NiU「鳴滝塾」

産官学民が連携して地域課題の解決策を探ろうと
新見公立大学に設置されています

第41回鳴滝塾

2019-05-11 | ☆定期講座

 
 5月11日(土)午後2時から新見公立大学学術交流センターで、本学の原田信之教授の講演会「地域の宝としての玄賓僧都伝承」が開かれた。新見市民ら65人が、玄賓僧都の足取りや伝説から功徳をしのんだ。原田教授は前年、玄賓僧都の没後1200年を記念して、『隠徳のひじり玄賓僧都の伝説』を出版している。
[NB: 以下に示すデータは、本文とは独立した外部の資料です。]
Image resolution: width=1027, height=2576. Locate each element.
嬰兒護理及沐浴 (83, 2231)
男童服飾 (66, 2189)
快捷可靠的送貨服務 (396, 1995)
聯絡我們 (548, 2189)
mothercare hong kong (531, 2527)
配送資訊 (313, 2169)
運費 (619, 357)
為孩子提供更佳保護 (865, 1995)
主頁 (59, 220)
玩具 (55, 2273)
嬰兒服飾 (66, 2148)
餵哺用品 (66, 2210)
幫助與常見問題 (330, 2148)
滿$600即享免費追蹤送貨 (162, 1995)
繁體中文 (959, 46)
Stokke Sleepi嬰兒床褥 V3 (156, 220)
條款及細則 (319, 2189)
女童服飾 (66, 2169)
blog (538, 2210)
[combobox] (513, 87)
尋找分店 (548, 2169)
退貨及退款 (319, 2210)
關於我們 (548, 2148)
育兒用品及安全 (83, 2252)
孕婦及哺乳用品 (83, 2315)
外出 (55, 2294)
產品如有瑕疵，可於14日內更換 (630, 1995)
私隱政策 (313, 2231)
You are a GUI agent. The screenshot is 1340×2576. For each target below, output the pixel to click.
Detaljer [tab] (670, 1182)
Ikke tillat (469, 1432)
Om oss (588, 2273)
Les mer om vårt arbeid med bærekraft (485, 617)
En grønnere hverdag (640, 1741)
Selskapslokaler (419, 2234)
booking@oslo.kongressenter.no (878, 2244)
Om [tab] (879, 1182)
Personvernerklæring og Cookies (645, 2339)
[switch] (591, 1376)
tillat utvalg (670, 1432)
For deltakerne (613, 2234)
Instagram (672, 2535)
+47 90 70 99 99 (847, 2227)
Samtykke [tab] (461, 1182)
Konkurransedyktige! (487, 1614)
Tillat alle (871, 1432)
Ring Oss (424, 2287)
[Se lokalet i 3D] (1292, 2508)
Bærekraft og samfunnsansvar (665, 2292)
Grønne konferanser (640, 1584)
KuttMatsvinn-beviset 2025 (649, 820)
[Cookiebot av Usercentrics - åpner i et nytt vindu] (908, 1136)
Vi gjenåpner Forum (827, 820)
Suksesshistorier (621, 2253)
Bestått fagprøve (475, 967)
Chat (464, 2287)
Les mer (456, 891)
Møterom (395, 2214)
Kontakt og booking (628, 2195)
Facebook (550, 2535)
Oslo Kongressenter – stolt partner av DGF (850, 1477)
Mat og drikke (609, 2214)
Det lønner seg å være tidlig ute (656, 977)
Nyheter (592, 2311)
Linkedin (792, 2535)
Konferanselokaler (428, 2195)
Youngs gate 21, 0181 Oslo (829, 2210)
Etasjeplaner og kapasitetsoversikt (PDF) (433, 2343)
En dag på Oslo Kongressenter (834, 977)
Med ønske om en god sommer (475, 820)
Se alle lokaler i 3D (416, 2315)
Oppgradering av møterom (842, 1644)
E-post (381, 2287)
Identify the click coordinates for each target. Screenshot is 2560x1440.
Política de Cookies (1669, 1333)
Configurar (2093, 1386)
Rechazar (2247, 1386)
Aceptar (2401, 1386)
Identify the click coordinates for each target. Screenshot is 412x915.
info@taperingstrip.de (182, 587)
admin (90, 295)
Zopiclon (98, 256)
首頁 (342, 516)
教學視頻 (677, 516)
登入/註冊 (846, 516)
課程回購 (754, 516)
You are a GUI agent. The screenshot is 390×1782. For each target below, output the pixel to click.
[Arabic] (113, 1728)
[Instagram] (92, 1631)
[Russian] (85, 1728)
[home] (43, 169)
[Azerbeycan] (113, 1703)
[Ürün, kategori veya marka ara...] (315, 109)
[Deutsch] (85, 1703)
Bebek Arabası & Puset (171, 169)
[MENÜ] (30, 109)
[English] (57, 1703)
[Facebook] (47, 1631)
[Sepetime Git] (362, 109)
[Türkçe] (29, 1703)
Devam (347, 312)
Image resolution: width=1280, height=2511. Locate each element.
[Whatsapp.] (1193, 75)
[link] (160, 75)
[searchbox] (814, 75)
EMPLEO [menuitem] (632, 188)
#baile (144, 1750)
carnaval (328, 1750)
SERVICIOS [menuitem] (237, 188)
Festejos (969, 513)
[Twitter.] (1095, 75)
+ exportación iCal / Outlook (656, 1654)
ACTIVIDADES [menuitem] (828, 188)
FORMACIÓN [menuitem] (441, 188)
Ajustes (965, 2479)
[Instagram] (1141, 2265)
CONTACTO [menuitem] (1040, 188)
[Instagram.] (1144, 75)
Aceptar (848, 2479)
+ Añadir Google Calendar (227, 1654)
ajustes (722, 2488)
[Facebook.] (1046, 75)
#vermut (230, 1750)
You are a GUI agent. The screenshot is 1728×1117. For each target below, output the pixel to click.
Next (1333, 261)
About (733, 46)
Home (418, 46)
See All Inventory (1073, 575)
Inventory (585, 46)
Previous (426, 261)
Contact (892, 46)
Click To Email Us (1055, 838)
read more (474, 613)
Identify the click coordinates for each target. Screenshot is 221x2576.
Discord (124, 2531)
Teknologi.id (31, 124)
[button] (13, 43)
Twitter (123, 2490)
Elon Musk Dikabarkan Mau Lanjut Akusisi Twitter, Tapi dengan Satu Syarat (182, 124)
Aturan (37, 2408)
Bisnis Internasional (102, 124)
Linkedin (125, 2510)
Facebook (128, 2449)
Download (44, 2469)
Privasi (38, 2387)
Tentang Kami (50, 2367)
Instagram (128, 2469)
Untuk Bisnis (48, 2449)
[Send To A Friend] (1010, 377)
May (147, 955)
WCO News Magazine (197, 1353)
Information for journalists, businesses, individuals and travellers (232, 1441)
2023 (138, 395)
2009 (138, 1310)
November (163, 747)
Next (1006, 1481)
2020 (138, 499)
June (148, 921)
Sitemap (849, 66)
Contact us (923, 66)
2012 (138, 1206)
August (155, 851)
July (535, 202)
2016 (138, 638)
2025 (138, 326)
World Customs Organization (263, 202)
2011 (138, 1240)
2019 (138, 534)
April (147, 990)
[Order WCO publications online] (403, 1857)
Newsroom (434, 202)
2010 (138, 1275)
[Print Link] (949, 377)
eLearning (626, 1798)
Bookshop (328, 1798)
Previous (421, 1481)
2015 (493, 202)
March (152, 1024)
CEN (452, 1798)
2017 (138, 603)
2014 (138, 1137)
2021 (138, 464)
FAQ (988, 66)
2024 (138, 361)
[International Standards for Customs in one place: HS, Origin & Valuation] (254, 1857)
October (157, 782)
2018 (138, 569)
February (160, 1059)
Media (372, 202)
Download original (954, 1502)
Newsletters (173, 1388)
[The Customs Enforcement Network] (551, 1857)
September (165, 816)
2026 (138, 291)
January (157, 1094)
           公文裕巳学長(右)と原田信之教授(左)
 
 玄賓僧都(734~818)は南都法相宗興福寺の高僧で、河内国(大阪府)で生まれたという説が知られるが、備中国英賀郡水田(真庭市上水田小殿)にも玄賓生誕地伝説が残っている。ここには「高僧屋敷」という地名があり、近くの臍帯寺(ほそおじ・高梁市有漢町上有漢)には玄賓の母が臍の緒を納めたという伝承がある。また、小田郡矢掛町小林には玄賓僧都の終焉伝説があり、ここには「僧都」という地名と玄賓が葬られたという五輪塔があり、五輪塔周辺で玄賓が草庵を結んだと伝承されている。
 大同元年(806)大僧都に補任された玄賓は、備中国湯川寺(新見市土橋寺内)に隠遁。同年に大椿寺(新見市哲多町花木)、弘仁9年(818)に四王寺(新見市哲西町大野部)を開基したと伝わっている。
 湯川寺では「寺がある寺内集落あたりの茶はよく育つようになった」「湯川寺の横を流れる川のカワニナは先端部分(尻)がなくなった。以降、尻無川と呼ぶようになった」「寺内集落では西条柿がならなくなった」「湯川寺の向かいにある庚申山では雉が鳴かなくなった」などの伝説があり、いずれも玄賓僧都の逸話が端緒になっている。他に、湯川寺に隠遁中、日咩坂鐘乳穴神社(新見市豊永赤馬)で石鍾乳(鍾乳石)を採集、薬石として桓武天皇に献上した」などが言い伝えられている。
 大椿寺では「寺の下を流れている谷川で、玄賓僧都がコトブキノリ(コトブキダケ)を発見し、この水藻を僧都は好んで食べた」「寺紋の『吾唯知足』は玄賓僧都に由来する」などと伝わり、ここでも「鍾乳石を薬として京都へ送った」という伝説がある。また、玄賓僧都を謳った御詠歌が残っている。
 四王寺では「高梁市備中町へ通じる道を通って来られ、この地(大野部)に四王寺を開基された。その道は、弘法大師の通り道と重なるらしい」などの伝説がある。
 原田教授はこれらの逸話を紹介し、「玄賓僧都が亡くなって1200年。岡山県内のあちこちに豊かな伝承が今でも消えていない。このことは信じられないといわれるほどで、どうみても〝宝物〟。新見が中心となって県内でもりたて、これからも〝地域の宝〟として、次の1000年に向けて玄賓僧都の伝承を残していきたい」と述べた。

 
 後半は、玄賓僧都ゆかりの県内3寺住職によるフリートークが原田教授の司会で行われた=写真上

   左から鷲山晃道住職(大椿寺)吉田宥正住職(四王寺)柴口成浩住職(大通寺)
 
 3人の住職は、それぞれ寺に伝わる玄賓僧都伝説を語った。このうち、矢掛町の柴口住職は、僧都の遺徳をしのんで実行委員会が毎年開いている「玄賓まつり」も紹介した。
 原田教授は「玄賓僧都を地域の宝としてどう生かしていくことができるのか考えていきたい。いずれは玄賓僧都関連寺院のネットワークを作って全国発進させたい」と語った。